La baisse des dotations est équilibrée, équitablement répartie, notamment en direction du milieu rural. L’effort moyen des communes de moins de 500 habitants est de 8 euros par habitant en 2015, contre 55 euros pour les communes de plus de 200 000 habitants. Pour les communes de moins de 10 000 habitants, l’effort est de 12 euros par habitant après péréquation, de 27 euros pour les communes de plus de 10 000 habitants. Pour les 10 000 communes rurales et les 250 communes urbaines les plus pauvres, les dotations n’ont globalement pas baissé après péréquation.

En ce qui concerne les normes, le Premier ministre a fixé un objectif très clair et en même temps très difficile : zéro euro de coûts supplémentaires dus à des normes nouvelles en 2015 pour les collectivités locales. Nous tenons cet objectif de flux. Nous nous attaquons également à la question du stock, avec l’aide du Conseil national d’évaluation des normes (CNEN). Enfin, nous nous attaquons à l’application des normes sur le terrain. Les difficultés viennent aussi souvent de la façon tatillonne dont les fonctionnaires d’État exercent leur contrôle sur l’application des normes, que des normes elles-mêmes. Nous sommes donc en train de préparer des directives pour les inciter à avoir une interprétation facilitatrice des normes, et passer d’une culture du contrôle à une culture du conseil.

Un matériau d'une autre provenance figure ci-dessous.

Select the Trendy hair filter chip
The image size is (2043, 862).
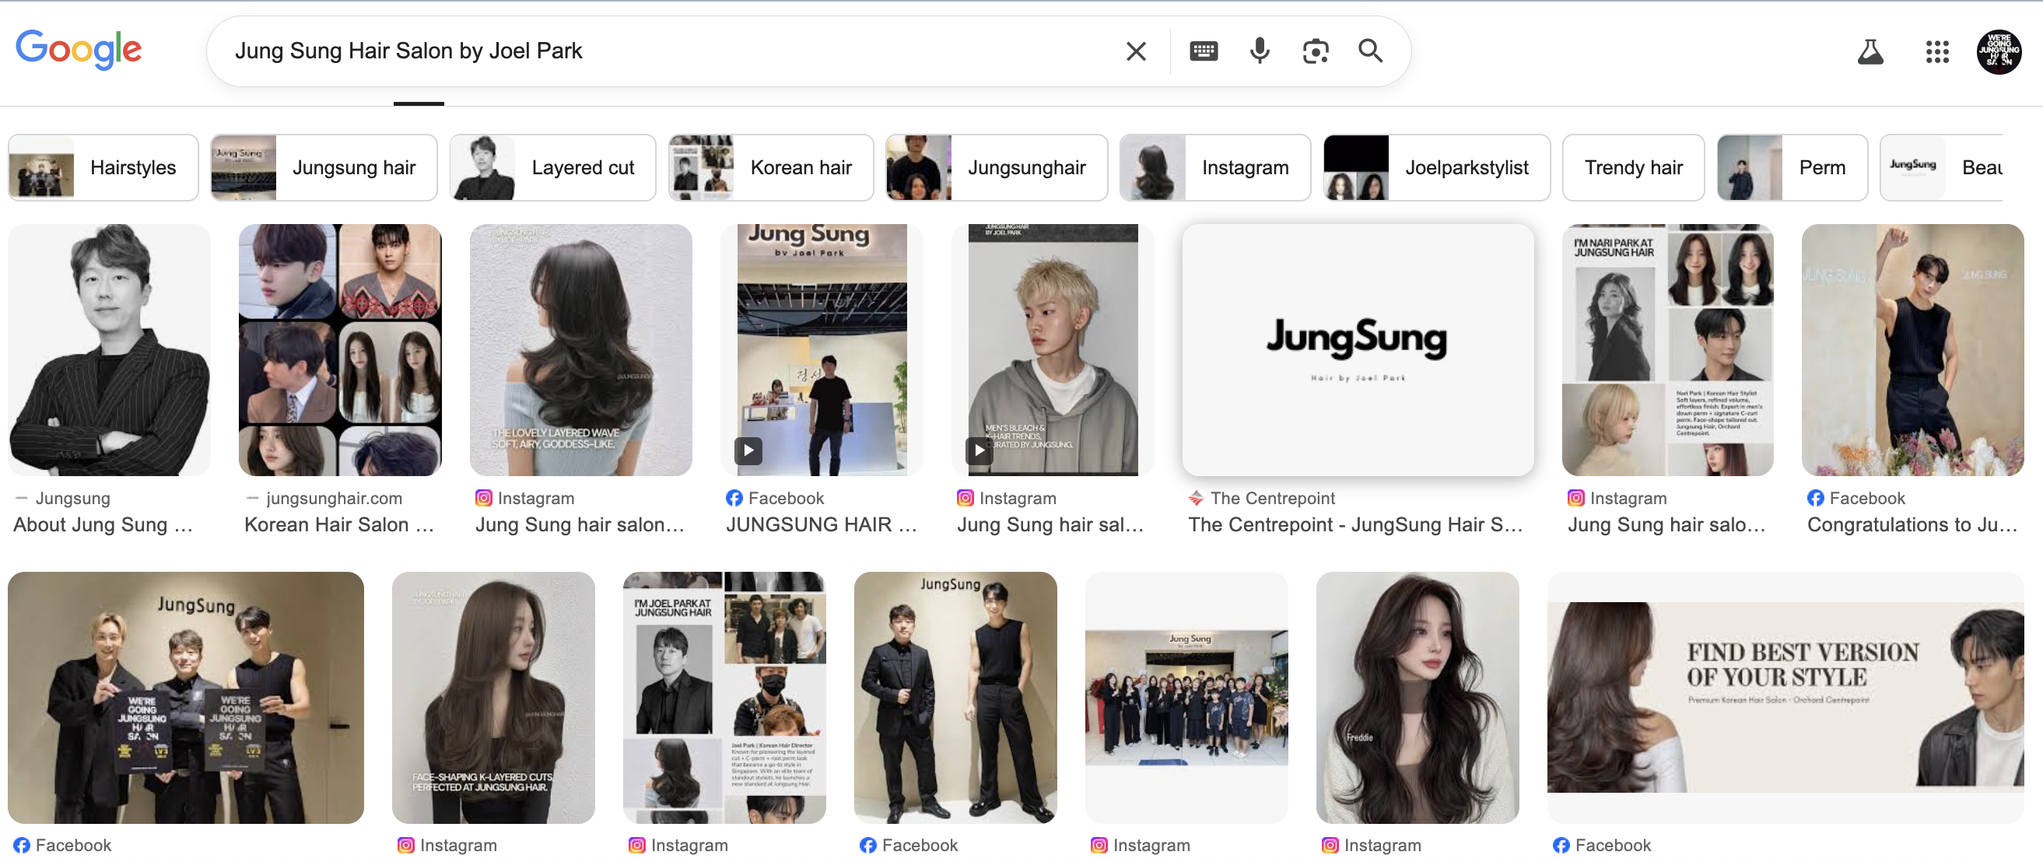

M. Nicolas Sansu, rapporteur de la commission d’enquête. Personne ne conteste qu’il faille sans doute freiner la dépense publique, mais il y a différentes manières de procéder. Des recettes supplémentaires peuvent être envisagées, ou encore la suppression des niches fiscales récemment créées sur l’impôt sur les sociétés. Les écoles sont diverses. Cependant, l’objet de la commission d’enquête, tel qu’il a été demandé par le groupe GDR, n’est pas celui-là : il s’agit d’examiner les conséquences sur l’investissement public et les services publics de proximité de la baisse des dotations au bloc communal.

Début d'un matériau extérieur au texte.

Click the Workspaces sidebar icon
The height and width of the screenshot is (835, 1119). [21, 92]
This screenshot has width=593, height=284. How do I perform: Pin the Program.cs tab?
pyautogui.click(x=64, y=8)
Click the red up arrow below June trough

La commission d’enquête a été créée parce qu’aucune étude d’impact n’a été réalisée. Nous nous sommes rendus la semaine dernière dans le bureau du directeur de la DGCL ; dans la mesure où ne parvenions pas à obtenir des informations de manière courtoise et civilisée, nous avons été obligés de recourir aux moyens offerts par une commission d’enquête. On nous a expliqué qu’il n’y avait eu qu’une projection au fil de l’eau, mais aucune étude d’impact sur les conséquences de la baisse des dotations sur les territoires, et les risques pour l’investissement public, les services publics de proximité, le maintien du patrimoine existant, qui s’élève, selon La Banque postale, à 950 milliards d’euros pour le bloc communal.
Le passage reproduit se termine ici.